Related Issues:
If agreed this issue should supersede:
- https://github.com/cylc/cylc-flow/issues/4657
- https://github.com/cylc/cylc-flow/issues/4653
After a long chat with @dpmatthews (who proposed yet another triggering approach 😁) I think we can generalise the trigger problem into two dimensions:
- Continue (yes/no).
- After I trigger the task will the flow continue from that point immediately.
- Or does it only continue if/when a flow front catches up with it.
- I.E. Should the triggered tasks spawn children on completion or after "merge".
- Overrun (yes/no).
- Should the "merge" [1] condition be based on the pool or the DB?
- I.E. Should triggered tasks overrun previous runs of tasks?
- I.E. Should the following flow overrun the triggered tasks?
Note: From the internal implementation these two dimensions may appear flip-sides of the same coin since they both boil down to the flow_nums
, however, considering them from a user standpoint I think it's fair to prise them apart.
Note: Purposefully using new terminology to avoid conflation with existing terms, we may want to workshop "continue" and "overrun" a touch.
[1]: The quoted "merge" above relates to the interaction between two tasks with different flow_nums
in general and not to the more specific concept of "flow merging" in the pool exclusively.
Combing these we get four spaces:
| | Continue | Don't Continue |
|------------|-----------------------|---------------------------------------------------|
| Overrun | (1) Reflow (as currently implemented) | (3) No Flow (current default trigger behaviour) |
| No Overrun | (2) Continue (@dpmatthews new proposed implementation) | (4) No Flow (@oliver-sanders proposed implementation) |
- The bad news is it looks like we have use cases for all four.
- Dave & I think the no-overrun cases are more important than the overrun ones.
- The good news is that they can coexist and the mechanism for supporting all four is currently implemented, it's mostly an interface problem.

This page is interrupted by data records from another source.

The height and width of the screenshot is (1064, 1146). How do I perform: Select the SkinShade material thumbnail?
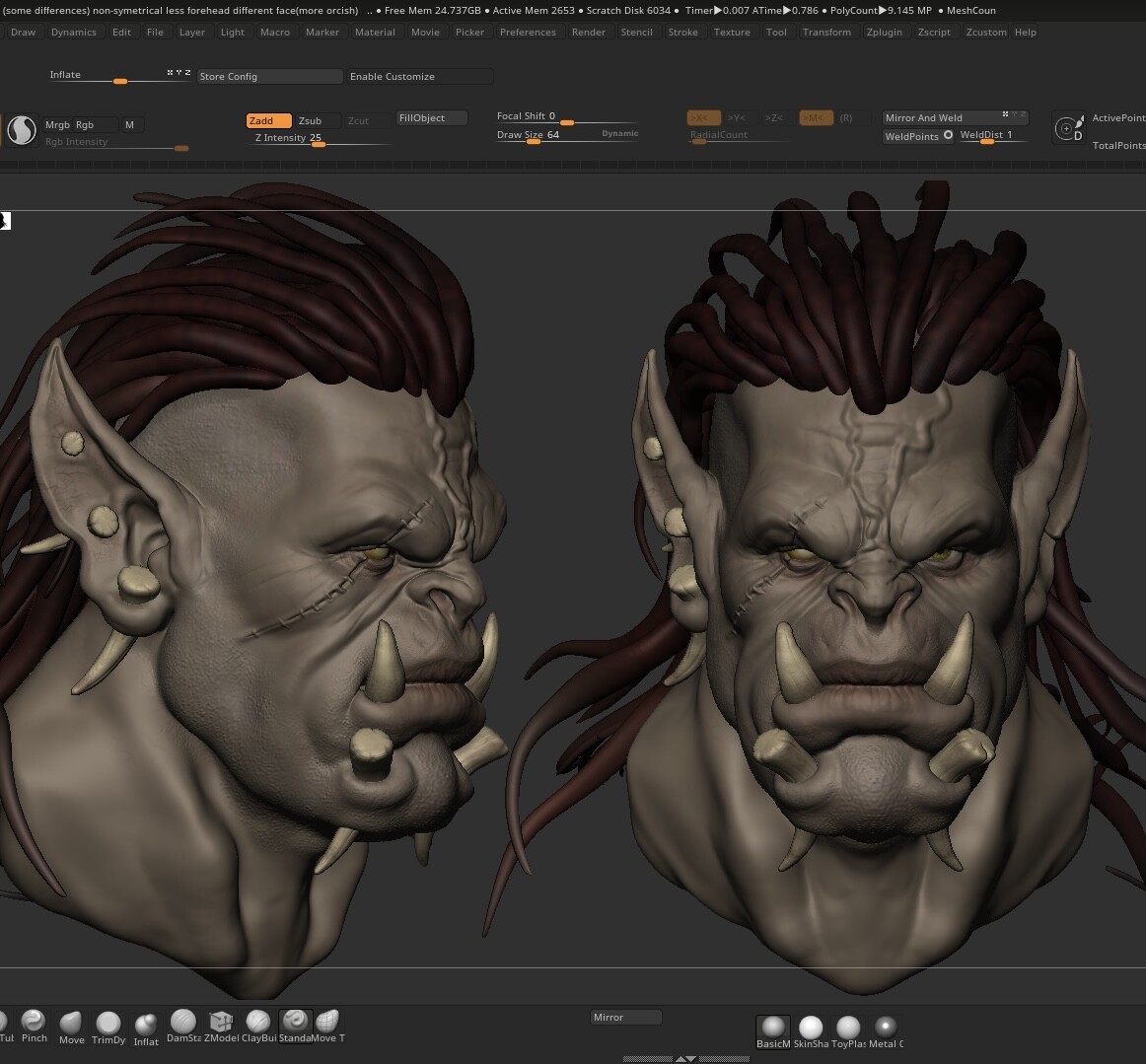[810, 1029]
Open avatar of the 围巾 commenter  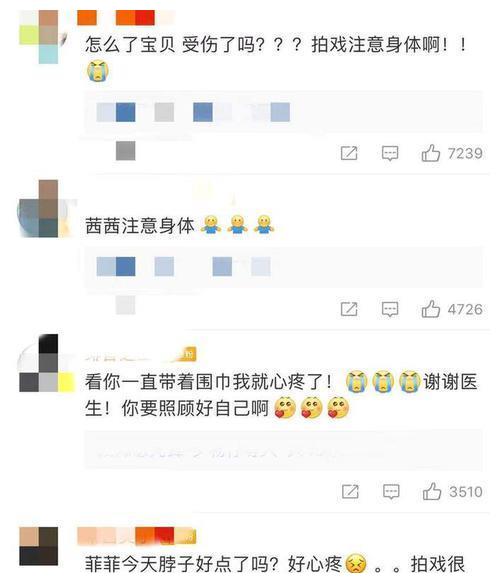click(x=45, y=363)
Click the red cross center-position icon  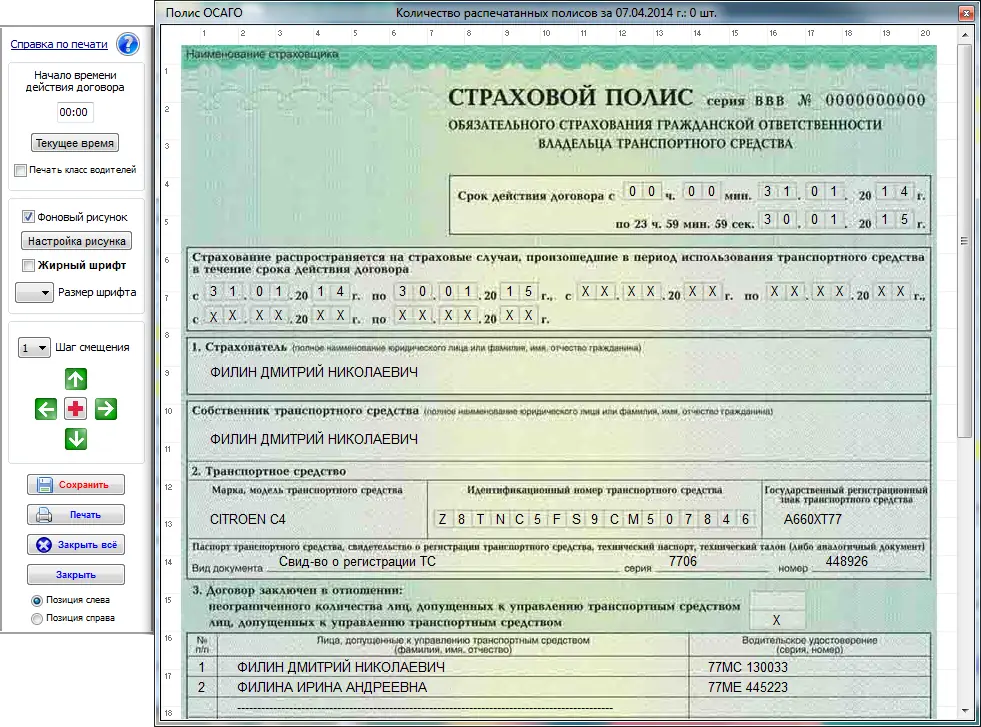pos(76,409)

Going through the four spaces in detail:
1) Reflow (implemented)
Equivalent to cylc trigger --flow=<new-flow-number>
.
Continue: Yes
Overrun: Yes
- Tasks are triggered with a new flow number.
- The reflow can overrun previous flows.
- The reflow will merge if it collides with another flow in the pool (and only in the pool i.e. overrun).
The use case is for re-running over tasks which have been previously run e.g. change configuration and re-run a sub-graph.
2) Continue (proposed)
Equivalent to cylc trigger --flow=<all-flow-numbers>,<new-flow-number>
.
Continue: Yes
Overrun: No
- A new trigger approach proposed by @dpmatthews.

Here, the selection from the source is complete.